There is a rendition by Peter Bellamy here.
Notes on the Text
[Verse 1] to us you must tell: The Wordsworth edition notes that it used to be widely believed in England that bees would take offence, and produce less or no honey if their owners did not tell them every important piece of family news. [D.H.]
[Verse 2] Tell ‘em coming in and out/ Where the Fanners fan: Bees station some workers at the entrance to a hive to ventilate it and control the temperature by beating their wings.
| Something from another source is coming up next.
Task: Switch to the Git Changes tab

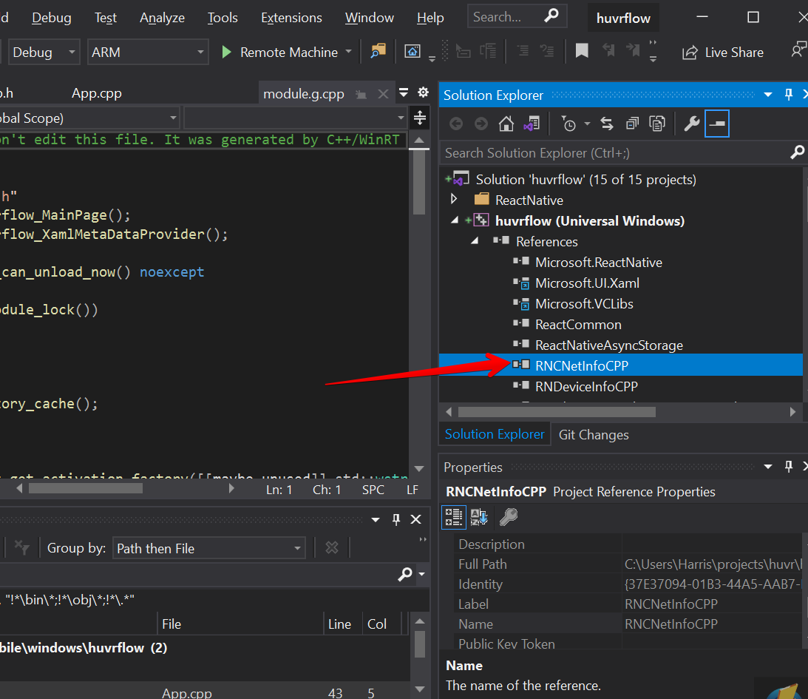Action: 594,434
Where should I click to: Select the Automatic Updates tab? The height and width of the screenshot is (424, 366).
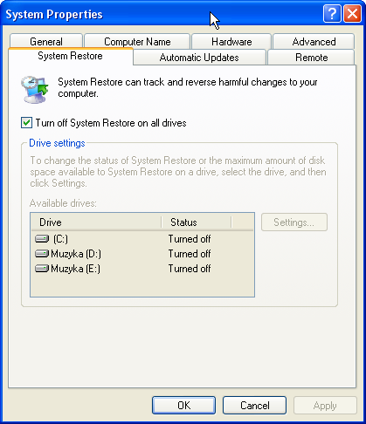tap(199, 58)
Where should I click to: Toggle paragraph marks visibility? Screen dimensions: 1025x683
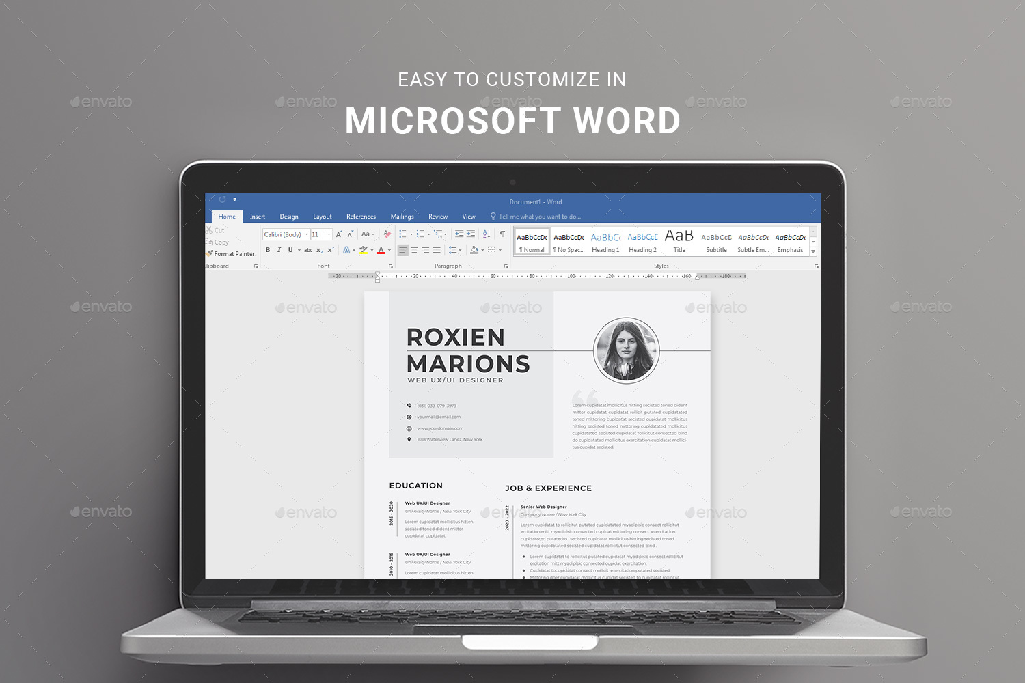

See “The Mother Hive” in Actions and Reactions (p. 89 line 10):
Melissa …. fanned obediently at the regulation stroke – three hundred beats to the second.
In “The Vortex” (A Diversity of Creatures), in which a swarm of bees creates chaos in a crowded village, Kipling describes himself as ‘an apiarist of experience’ (p. 390 line 27). Charles Carrington (p. 407) confirms this, noting that ‘Rudyard had become an enthusiastic bee-keeper at Bateman’s’
Bees also figure in “Red Dog” in The Second Jungle Book.